Verzoekers hebben bezwaar gemaakt tegen het besluit van 21 juni 2022 (bestreden besluit) van de burgemeester inzake de sluiting van de woning aan [adres] , voor de duur van een maand met ingang van 5 juli 2022. Zij hebben de voorzieningenrechter verzocht om een voorlopige voorziening te treffen.
De burgemeester heeft toegezegd de uitspraak van de voorzieningenrechter af te wachten voordat tot sluiting wordt overgegaan.

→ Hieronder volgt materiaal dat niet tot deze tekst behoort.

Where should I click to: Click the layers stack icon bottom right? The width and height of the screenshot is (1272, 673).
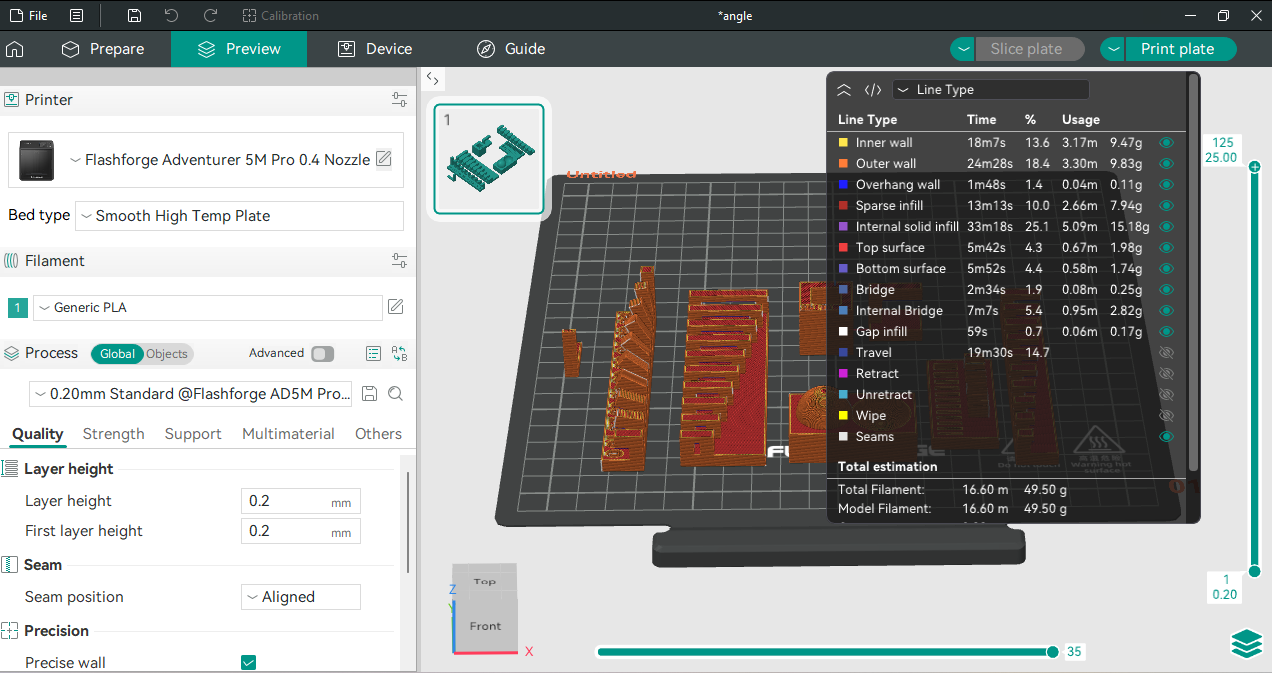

Het onderzoek ter zitting heeft plaatsgevonden in Breda op 7 juli 2022. Verzoekers zijn verschenen, bijgestaan door hun gemachtigde en een tolk Pools. De burgemeester heeft zich laten vertegenwoordigen door [vertegenwoordiger] .

Overwegingen

1.
Feiten en omstandigheden
Verzoekers zijn eigenaar van de woning en schuur aan [adres] .
Op 4 mei 2022 heeft er een doorzoeking van de woning en schuur plaatsgevonden. De politie heeft 68,21 gram bakpoeder, een vuurwapen, een patroonhouder, zestien kogelpatronen, pepperspray, 3,88 gram cocaïne en 74,06 gram Citric aangetroffen.
Bij brief van 31 mei 2022 heeft de burgemeester aan verzoekers medegedeeld voornemens te zijn de woning en bijgebouw met bijbehorend erf aan [adres] te sluiten voor een periode van zes maanden.
Verzoekster heeft een zienswijze ingediend.
Met het bestreden besluit heeft de burgemeester op grond van artikel 13b van de Opiumwet gelast de woning aan [adres] met ingang van 5 juli 2022 te sluiten en gedurende een maand gesloten te houden, op straffe van toepassing van bestuursdwang.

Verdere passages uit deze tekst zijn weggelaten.